LABOUR SPRICHT VON ERPRESSUNG

Abgeordnete der oppositionellen Labour-Partei warfen May "Erpressung, Nötigung und Bestechung" vor. Mit ihrem Antrag auf einen nur kurzen Aufschub zwinge sie die Abgeordneten, sich zu entscheiden zwischen der Annahme des zwei Mal abgelehnten Abkommens oder dem ungeregelten Brexit. Labour will den Verbleib des Landes in der Zollunion und darüber hinaus eine enge Ausrichtung an der EU. Die Brexit-Hardliner in Mays Konservativer Partei sperren sich gegen einen längeren Aufschub, weil sie darin die Gefahr sehen, dass es dann keinen Brexit geben könnte. Einer von ihnen erklärte, der Antrag auf Verschiebung sei Verrat am britischen Volk. Die Briten hatten im Juni 2016 in einem Referendum mit 52 gegen 48 Prozent für den EU-Austritt gestimmt.

Die Bundesregierung begrüßte den "klaren Antrag" Großbritanniens. Nun müssten die Verhandlungen auf dem Gipfel abgewartet werden, sagte Regierungssprecher Steffen Seibert unter Verweis auf die nötige Einstimmigkeit.
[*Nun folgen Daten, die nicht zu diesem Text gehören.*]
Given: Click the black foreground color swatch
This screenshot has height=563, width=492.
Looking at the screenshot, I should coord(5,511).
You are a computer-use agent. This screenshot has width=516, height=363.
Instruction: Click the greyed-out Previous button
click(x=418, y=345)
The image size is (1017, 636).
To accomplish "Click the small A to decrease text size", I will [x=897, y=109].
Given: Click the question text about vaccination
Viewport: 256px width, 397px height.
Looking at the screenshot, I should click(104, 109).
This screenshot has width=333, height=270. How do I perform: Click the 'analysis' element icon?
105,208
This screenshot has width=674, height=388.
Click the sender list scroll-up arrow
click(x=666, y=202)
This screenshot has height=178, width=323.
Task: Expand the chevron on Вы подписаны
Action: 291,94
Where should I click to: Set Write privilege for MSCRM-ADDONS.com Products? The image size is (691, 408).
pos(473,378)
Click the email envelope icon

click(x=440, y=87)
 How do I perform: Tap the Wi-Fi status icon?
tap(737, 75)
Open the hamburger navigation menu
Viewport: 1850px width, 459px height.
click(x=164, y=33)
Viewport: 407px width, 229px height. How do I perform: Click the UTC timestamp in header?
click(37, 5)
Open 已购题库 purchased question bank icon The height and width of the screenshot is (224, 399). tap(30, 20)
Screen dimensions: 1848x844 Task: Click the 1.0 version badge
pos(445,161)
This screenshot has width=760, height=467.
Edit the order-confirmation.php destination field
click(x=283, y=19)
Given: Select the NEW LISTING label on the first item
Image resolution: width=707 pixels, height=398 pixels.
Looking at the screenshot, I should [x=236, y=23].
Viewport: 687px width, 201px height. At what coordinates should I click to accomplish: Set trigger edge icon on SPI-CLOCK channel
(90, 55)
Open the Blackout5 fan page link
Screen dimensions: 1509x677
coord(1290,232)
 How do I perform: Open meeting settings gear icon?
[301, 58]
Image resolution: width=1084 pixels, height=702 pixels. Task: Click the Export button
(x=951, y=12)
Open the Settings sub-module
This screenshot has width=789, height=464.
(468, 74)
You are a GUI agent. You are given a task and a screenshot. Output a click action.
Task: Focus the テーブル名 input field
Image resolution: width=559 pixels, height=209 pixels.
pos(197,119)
Ein ungeregelter Brexit sei in Niemandes Interesse. Außenminister Heiko Maas monierte, mit dem Antrag allein sei das Problem nicht gelöst, sondern allenfalls aufgeschoben. Die 27 übrigen EU-Mitglieder würden daher am Donnerstag eine Entscheidung über das weitere Prozedere fällen.

Die EU-Kommission forderte die Staats- und Regierungschefs auf, sich zwischen einer Verschiebung bis zum Beginn der Europawahl am 23. Mai oder bis zum Jahresende zu entscheiden. Die EU sollte nur einen neuen Austrittstermin anbieten, da ansonsten die Ungewissheit auf unbestimmte Zeit verlängert werde, heißt es in einem Kommissionspapier, das Reuters einsehen konnte.

Während Österreichs Bundeskanzler Sebastian Kurz und der schwedische Regierungschefs Stefan Löfven Zustimmung für eine Verlängerung der Frist signalisierten, verwies der dänische Ministerpräsident Lars Lokke Rasmussen darauf, dass bei den EU-Partnern der Unmut über das Vorgehen der Briten wachse. Juncker sagte im Deutschlandfunk: "Meine Einschätzung heute Morgen 08.15 Uhr ist, dass wir diese Woche nicht zu Potte kommen, sondern uns nächste Woche noch einmal treffen müssen." Solange nicht klar sei, "wozu Großbritannien Ja sagen könnte, können wir auch zu keiner Beschlussfassung kommen", sagte Juncker und gab sich unnachgiebig. "Das Ende der Fahnenstange ist erreicht." Die EU habe sich intensiv auf Großbritannien zubewegt. Es gebe keine Nach- oder Neuverhandlungen und auch keine weiteren Zusatzversicherungen.